(Records from a data collection)

[Start of section]

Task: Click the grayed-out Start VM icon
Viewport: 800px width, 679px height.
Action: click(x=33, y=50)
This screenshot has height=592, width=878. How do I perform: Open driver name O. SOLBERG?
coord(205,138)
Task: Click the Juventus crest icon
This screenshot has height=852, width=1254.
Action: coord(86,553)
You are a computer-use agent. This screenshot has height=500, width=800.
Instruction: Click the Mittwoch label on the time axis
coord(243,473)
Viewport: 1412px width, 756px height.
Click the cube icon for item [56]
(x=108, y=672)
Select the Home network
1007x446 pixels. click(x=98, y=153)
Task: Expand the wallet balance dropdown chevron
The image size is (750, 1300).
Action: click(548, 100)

[End of section]

All of the records above need to be printed again exactly as they appear.

Task: Click the grayed-out Start VM icon
Viewport: 800px width, 679px height.
Action: click(x=33, y=50)
This screenshot has height=592, width=878. How do I perform: Open driver name O. SOLBERG?
coord(205,138)
Task: Click the Juventus crest icon
This screenshot has height=852, width=1254.
Action: coord(86,553)
You are a computer-use agent. This screenshot has height=500, width=800.
Instruction: Click the Mittwoch label on the time axis
coord(243,473)
Viewport: 1412px width, 756px height.
Click the cube icon for item [56]
(x=108, y=672)
Select the Home network
1007x446 pixels. click(x=98, y=153)
Task: Expand the wallet balance dropdown chevron
The image size is (750, 1300).
Action: click(548, 100)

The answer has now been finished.